Work instruction> Pictures stay out of the copy. Transcribe exactly the lines from the line with "You are a computer-use" through the final line of the records.

───── Data extract

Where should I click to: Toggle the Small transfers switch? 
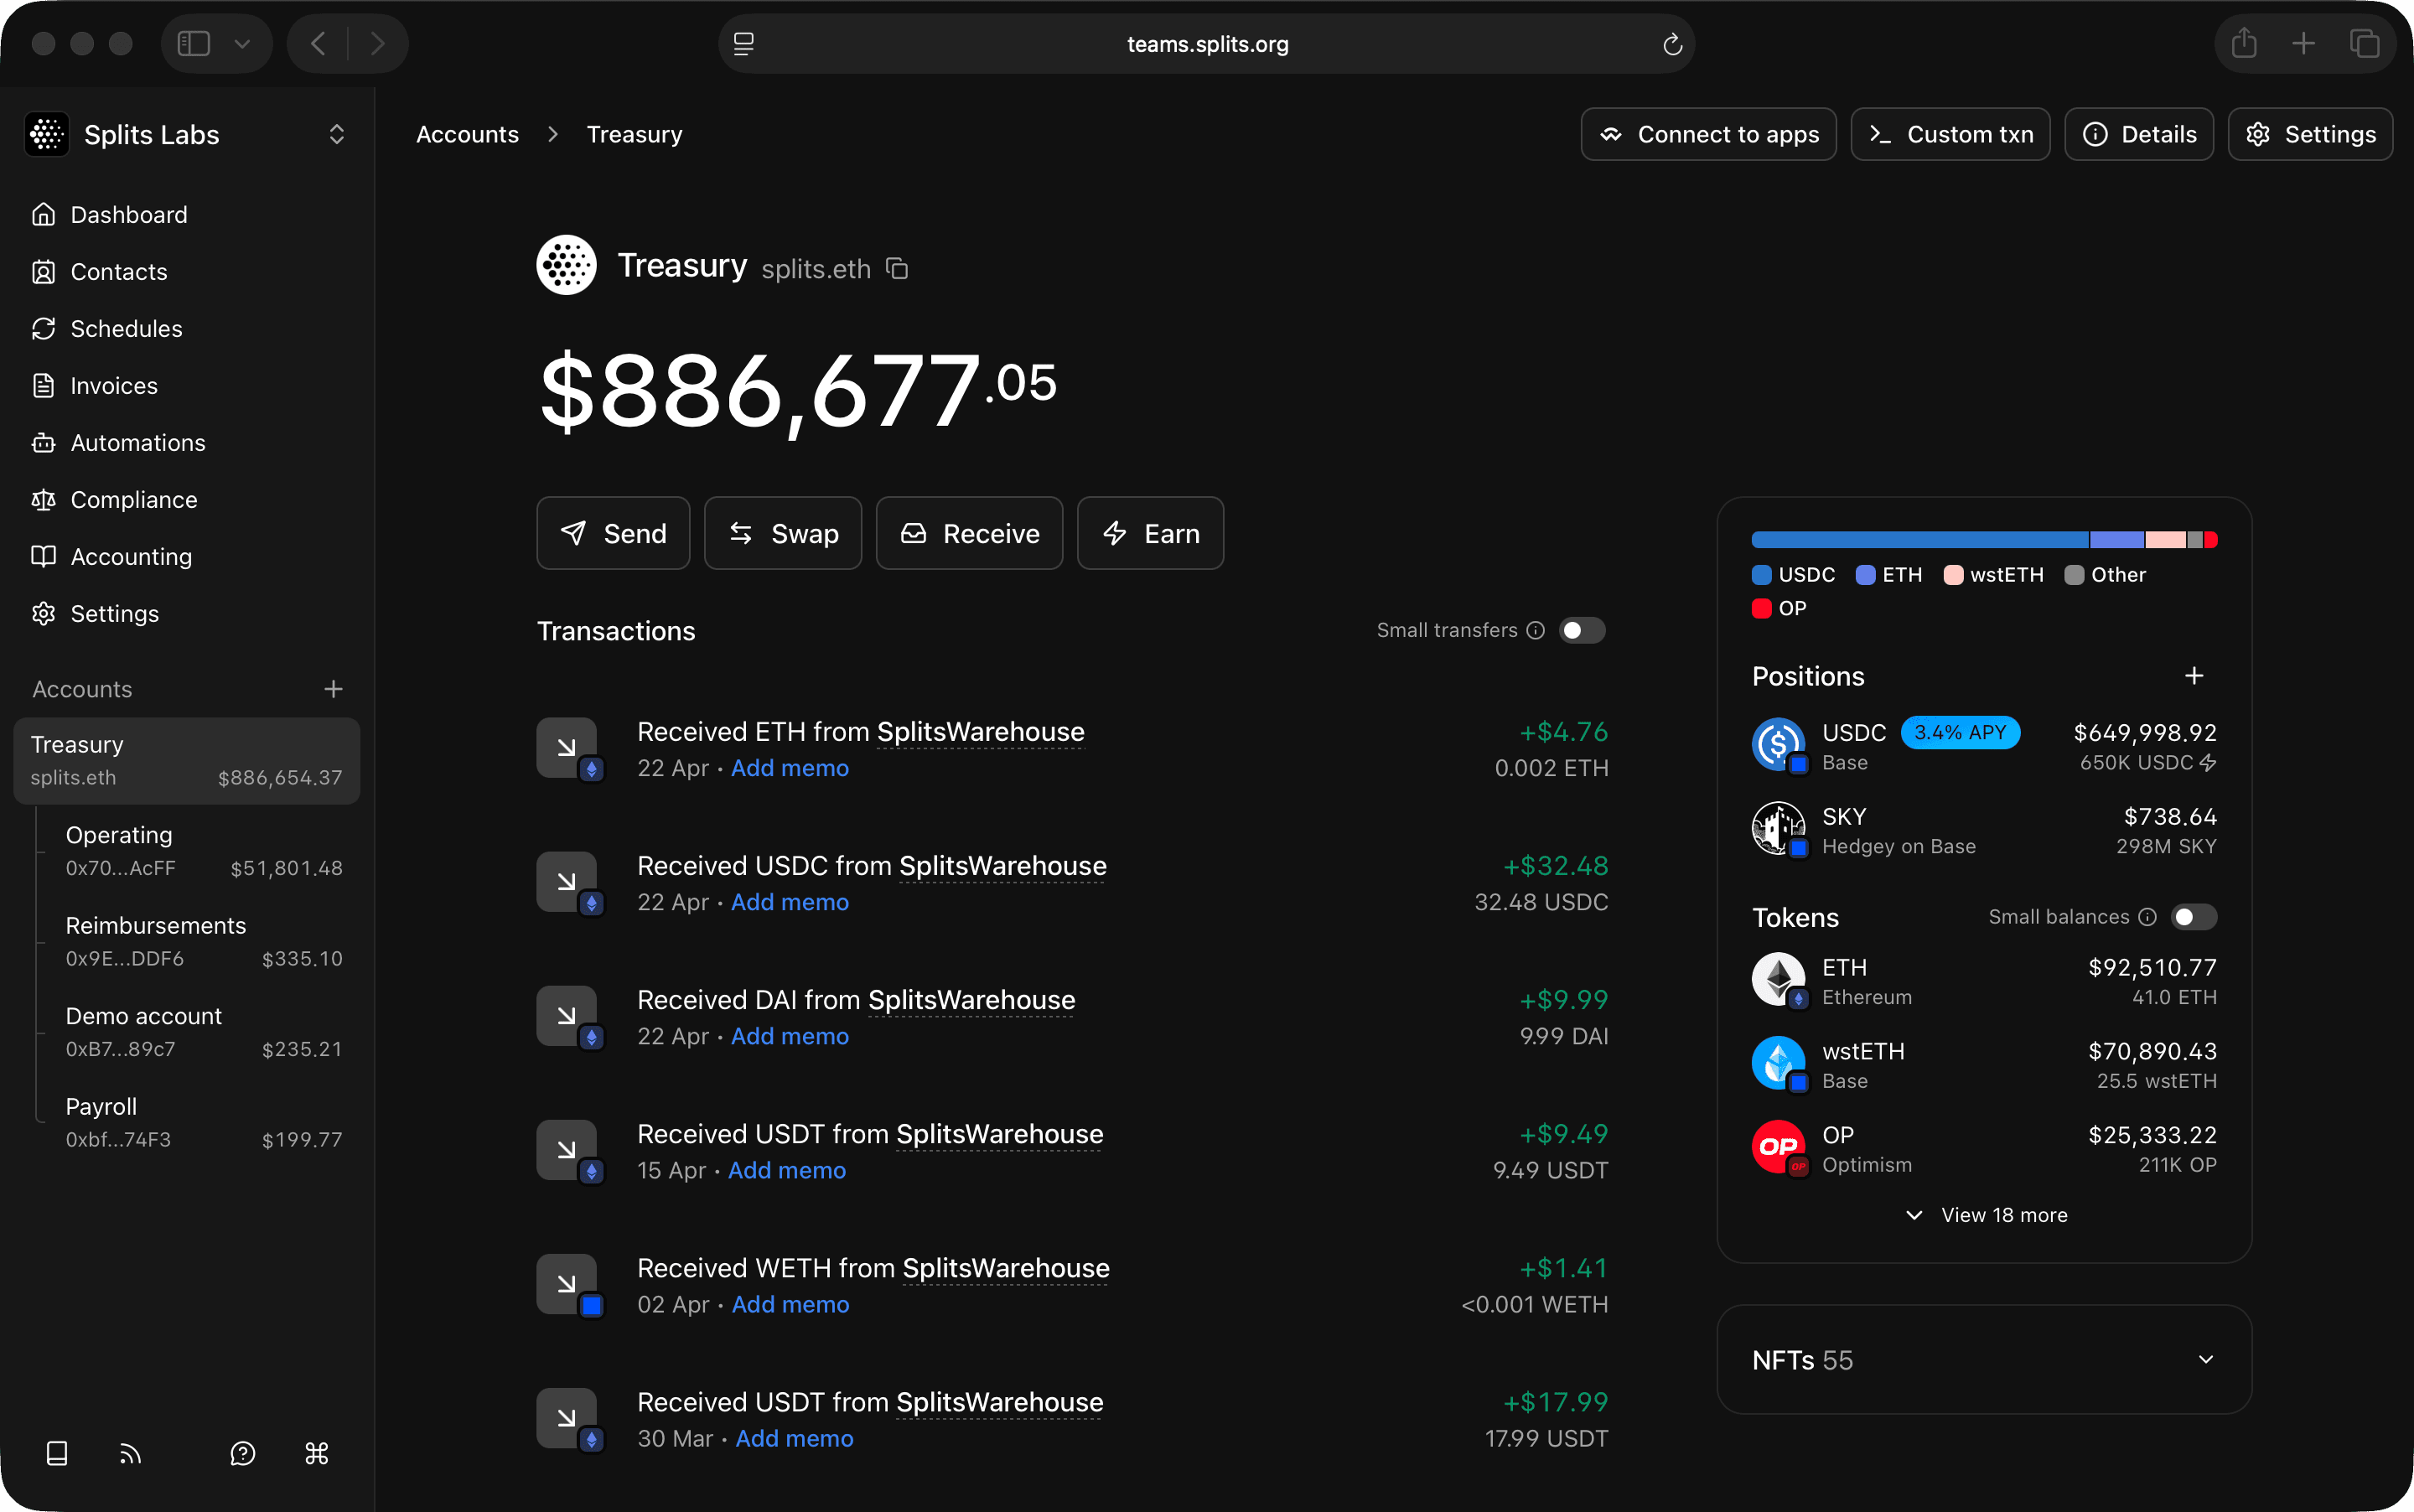click(1582, 630)

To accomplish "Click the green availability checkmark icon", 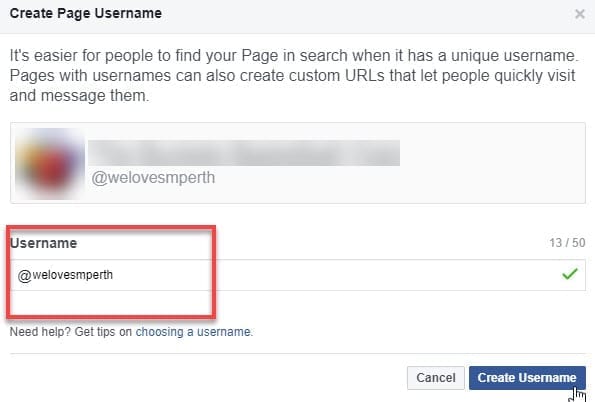I will pyautogui.click(x=570, y=274).
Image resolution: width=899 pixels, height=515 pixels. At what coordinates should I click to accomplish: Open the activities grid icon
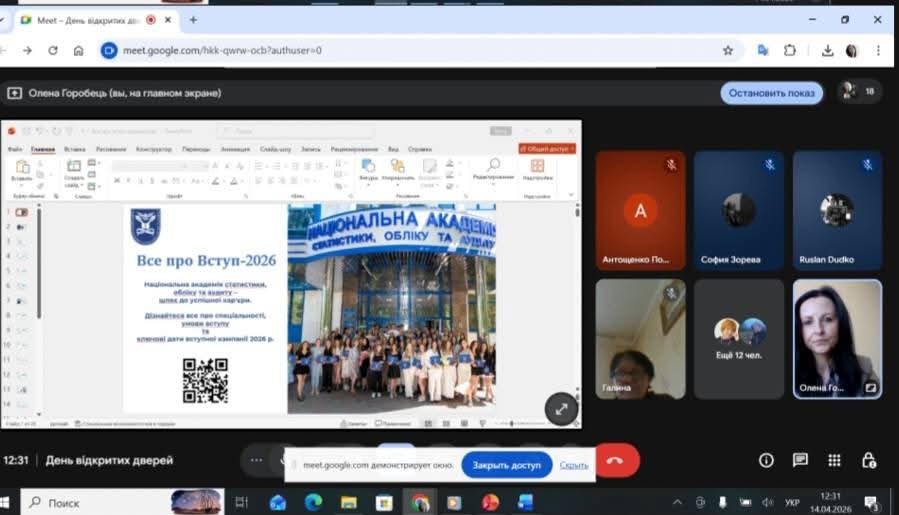coord(834,460)
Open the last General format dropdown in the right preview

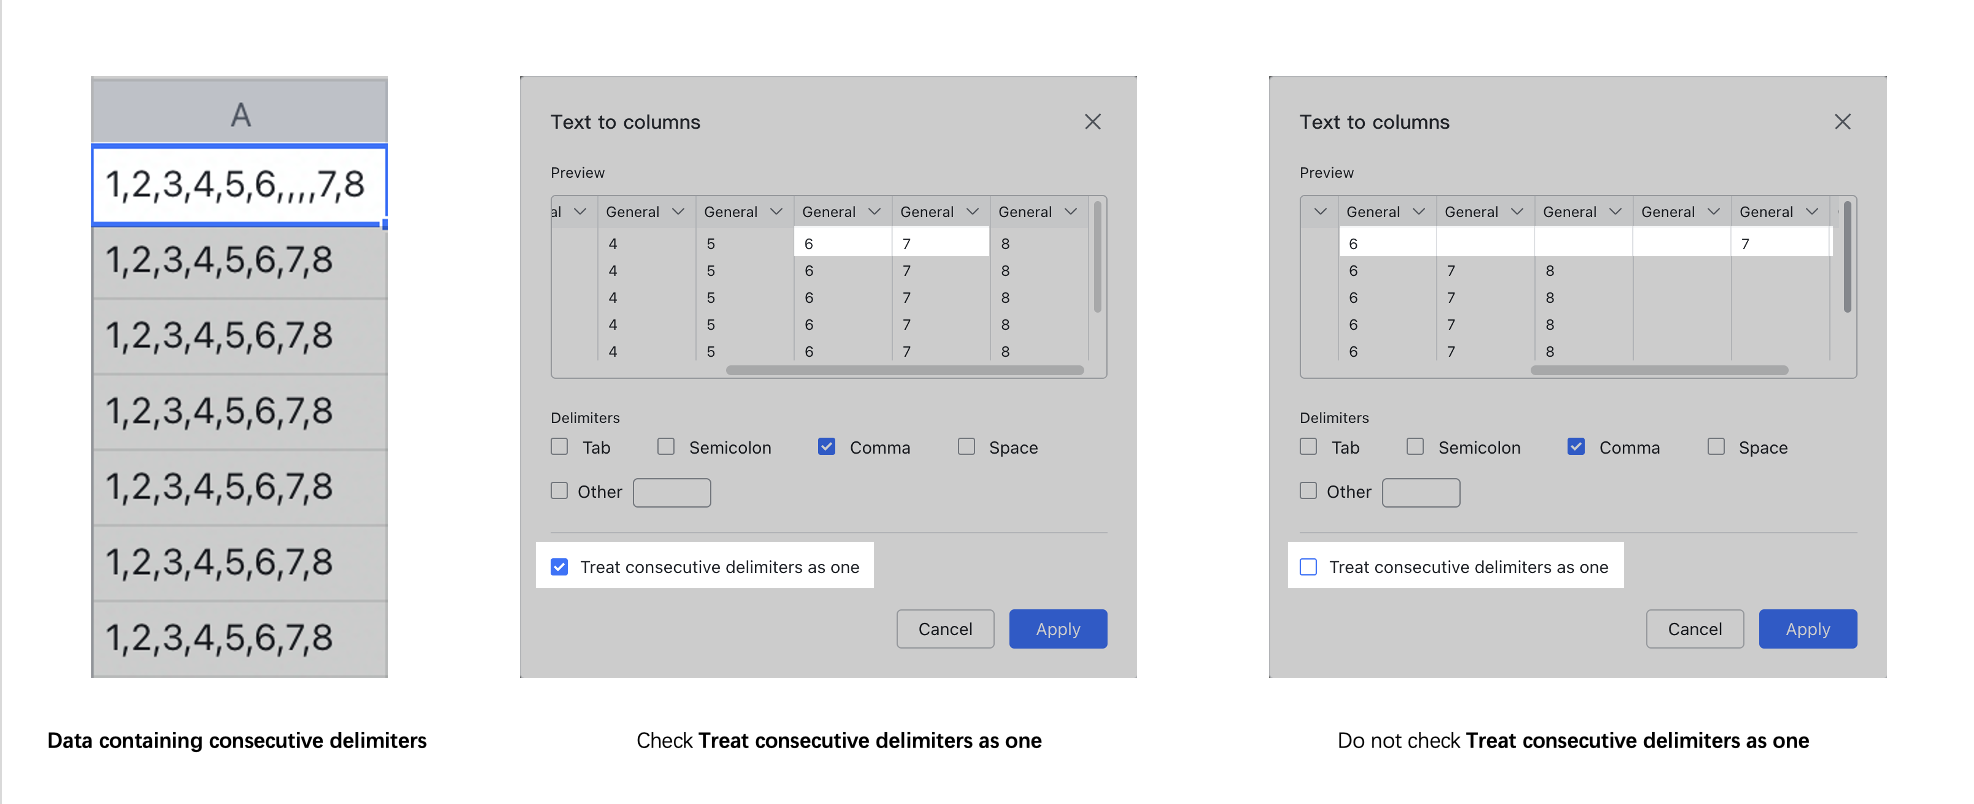[1778, 211]

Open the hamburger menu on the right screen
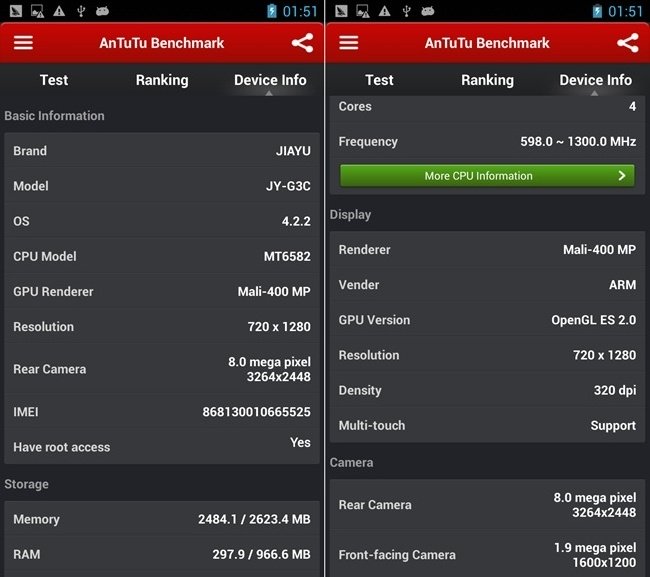point(348,43)
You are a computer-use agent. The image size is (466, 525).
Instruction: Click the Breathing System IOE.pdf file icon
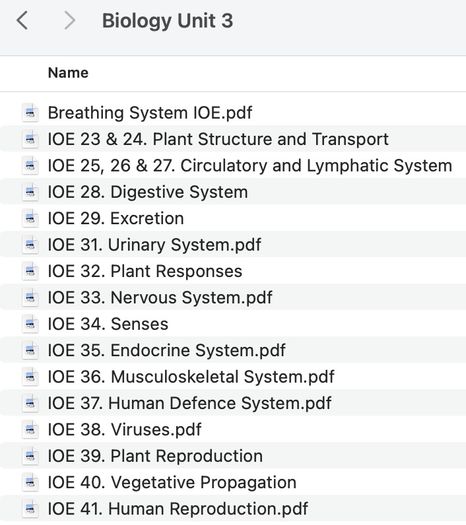tap(30, 112)

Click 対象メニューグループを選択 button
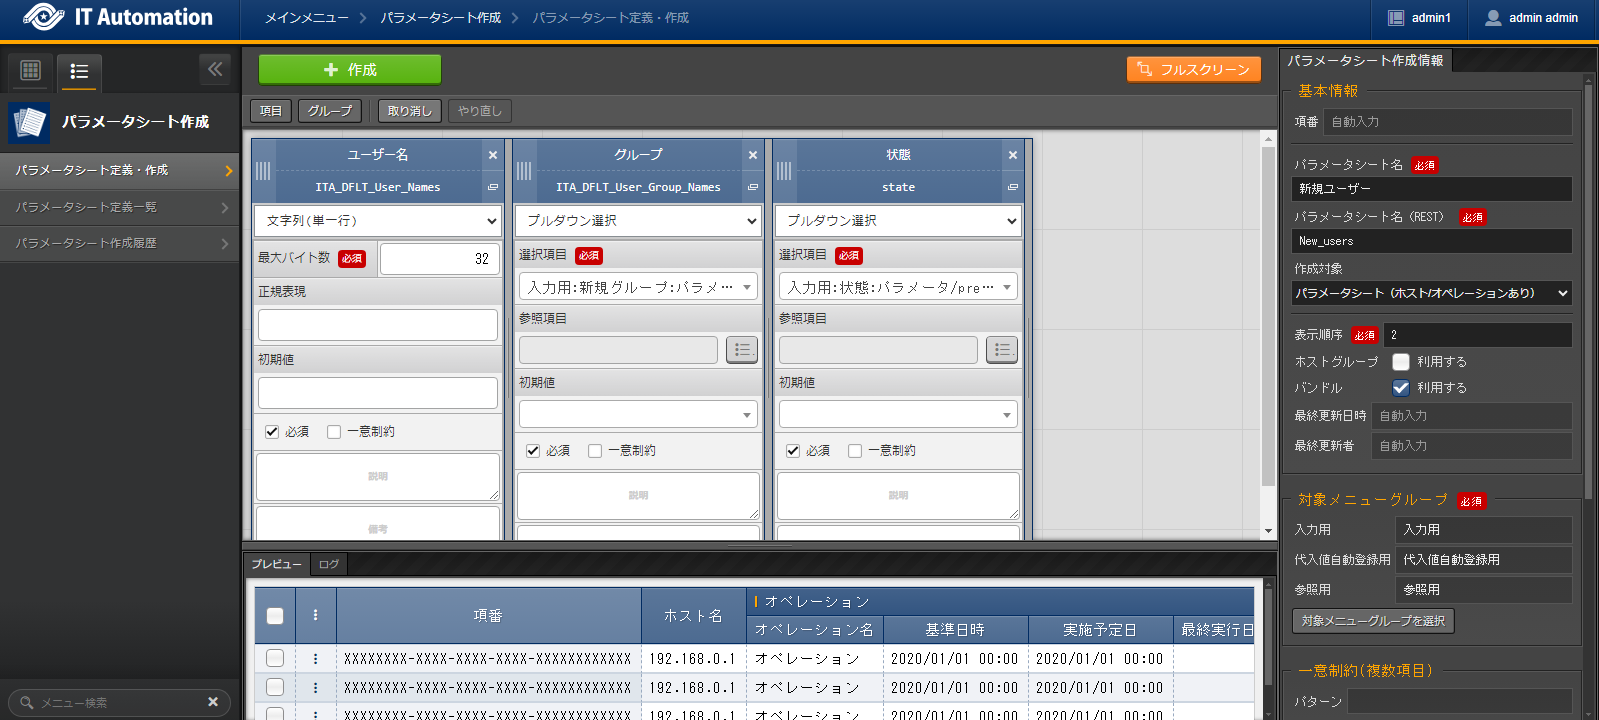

──────────

Result>
You are a computer-use agent. The image size is (466, 525).
Instruction: Click the Breathing System IOE.pdf file icon
tap(30, 112)

Click 対象メニューグループを選択 button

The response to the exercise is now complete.